Most patients had enteral tube placement for failure to gain weight, and 19 patients (49%) required a transition from NG tube feeds to G-tube feeds. The vast amount of enteral nutrition provided to this patient group consisted of elemental formula (87%). Other therapeutics provided for this group included proton pump inhibitors, system steroids, and dupilumab. Enteral tubes remained in place for a mean of 6.8 ± 6.2 years. Most patients (92%) had enteral tube complications which were relatively mild, including tube displacement or granulation tissue formation. Most patients (71%) with enteral support achieved histologic EoE response. There was a significant increase in BMI-for-age z-scores in those patients with EoE requiring enteral feeds. Patients requiring enteral feeds prior to a diagnosis of EoE were significantly more likely to have autism or developmental delay, be non-white, and have no food allergies compared to patients with enteral feeding starting after a diagnosis of EoE. However, there was no difference in patient age, sex, or year in which EoE was diagnosed. Patients requiring initial enteral feeds due to a feeding problem had a delay of 2.2 ± 0.6 years prior to EoE eventually being diagnosed.

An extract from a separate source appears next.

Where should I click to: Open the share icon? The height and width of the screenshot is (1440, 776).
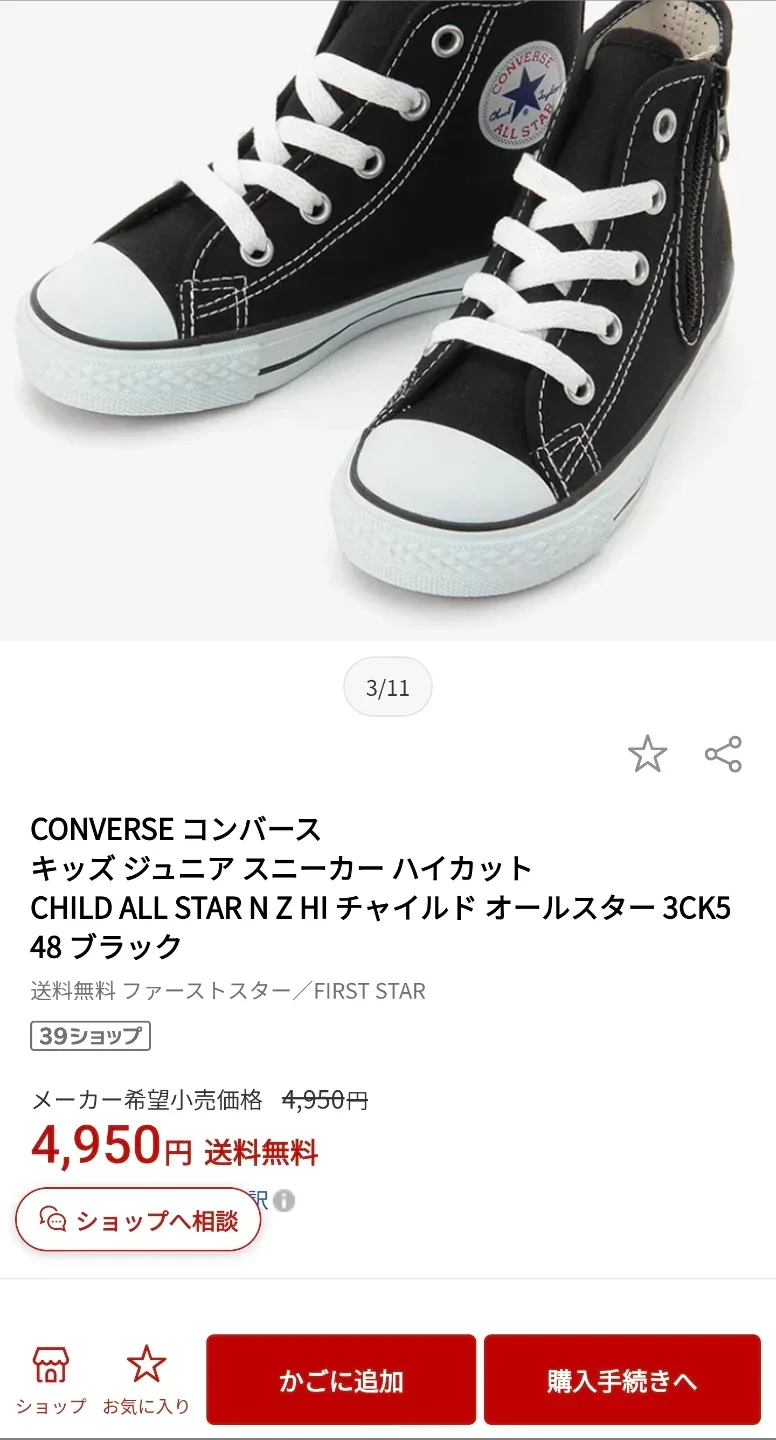723,754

Although this is a small retrospective study, it does provide some interesting information to pursue further. For example, the finding that pediatric patients with EoE requiring enteral tube feeds having lower associated Eosinophilic Esophagitis Endoscopic Reference Scores and Endoscopic Severity Scores need further study as such patients may require more intensive feeding therapy and perhaps medical therapy. The delay in EoE diagnosis in patients with enteral feedings already in place suggests that a heightened awareness of the possibility of EoE is needed when evaluating children with feeding problems.

Borinsky S, Cameron B, Xue Z, LaFata S, Kiran A, Ocampo A, McCallen J, Lee C, Redd W, Cotton C, Eluri S, Reed C, Dellon E. Feeding Tube Placement, Complications, and Treatment Responses in a Large Eosinophilic Esophagitis.  J Pediatr Gastroenterol Nutr 2023; 77: 753-759.